The task: The entries below contain pictures, which are to be left out; write out exactly, and only, the lines from the line with "812x438 pixels. Task: Focus" up to and including the line with "Given: Click the 搜索 search field".

━━━━

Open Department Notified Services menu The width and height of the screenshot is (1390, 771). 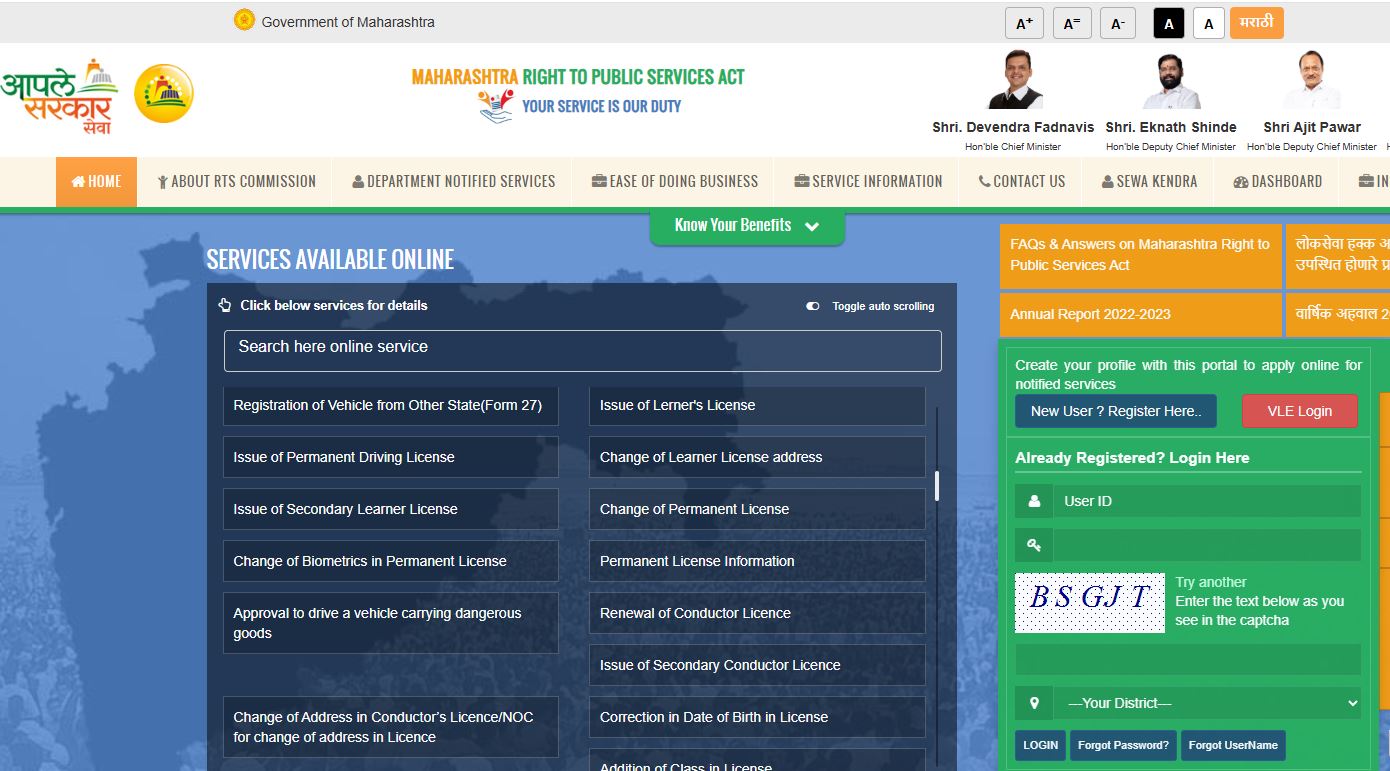pos(453,182)
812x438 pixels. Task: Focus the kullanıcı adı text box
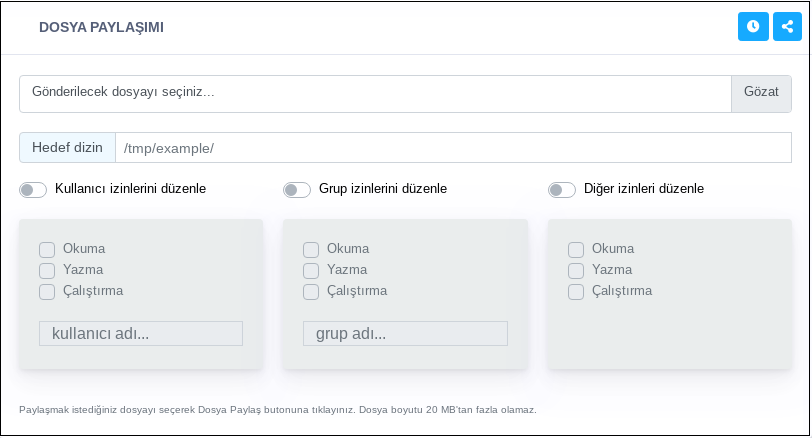tap(141, 334)
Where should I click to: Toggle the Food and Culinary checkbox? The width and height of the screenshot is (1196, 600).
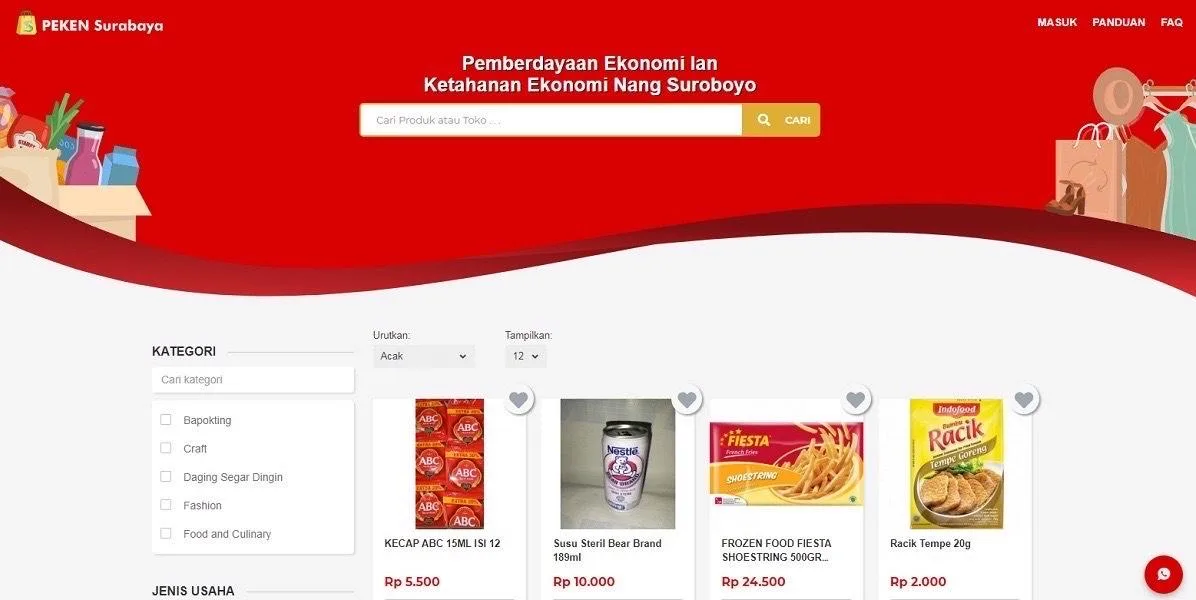pos(166,534)
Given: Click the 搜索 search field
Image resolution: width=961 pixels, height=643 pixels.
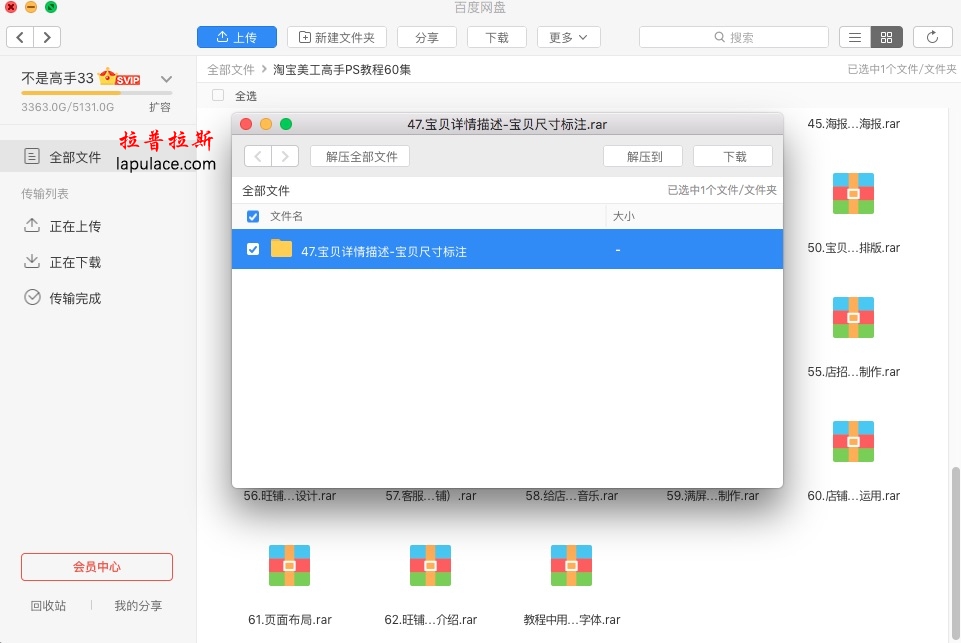Looking at the screenshot, I should coord(733,37).
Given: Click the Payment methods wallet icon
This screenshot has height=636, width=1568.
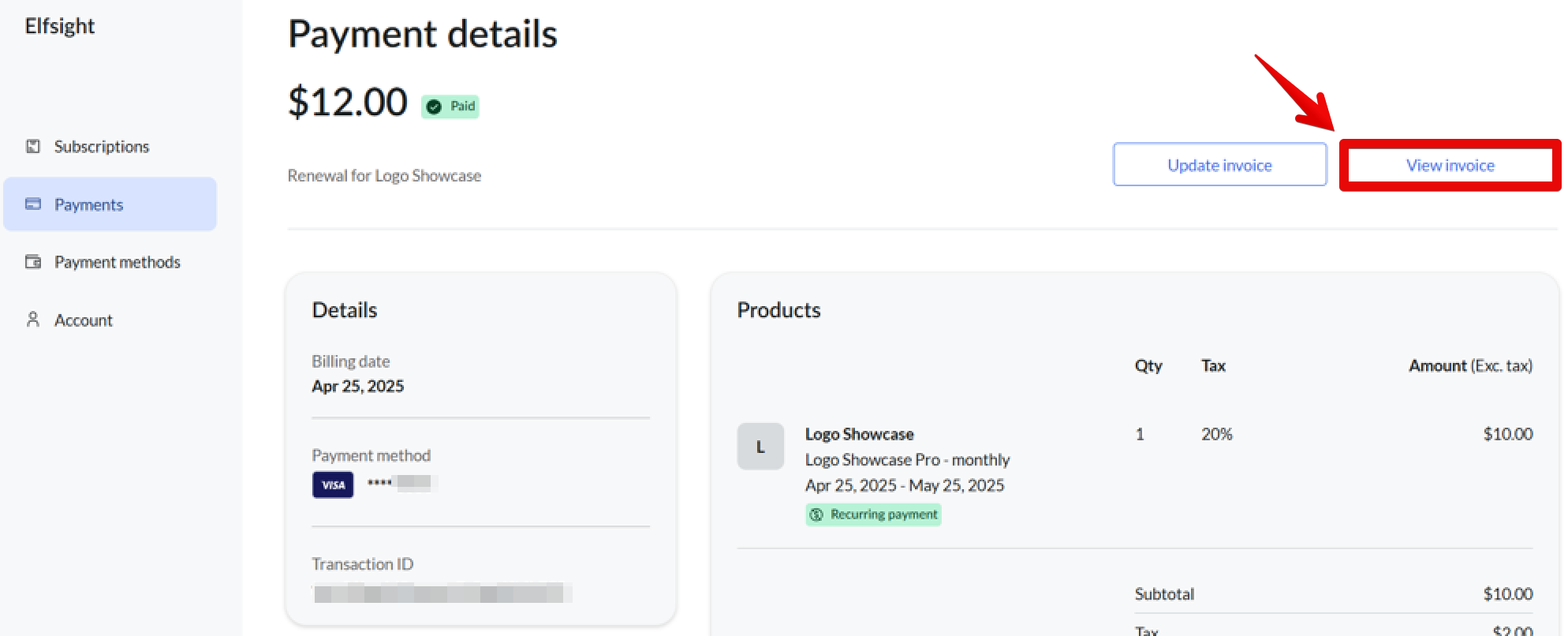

━━━━

Exercise output:
812x438 pixels. Task: Focus the kullanıcı adı text box
tap(141, 334)
Where should I click to: Toggle the Food and Culinary checkbox? The width and height of the screenshot is (1196, 600).
pos(166,534)
Given: Click the 搜索 search field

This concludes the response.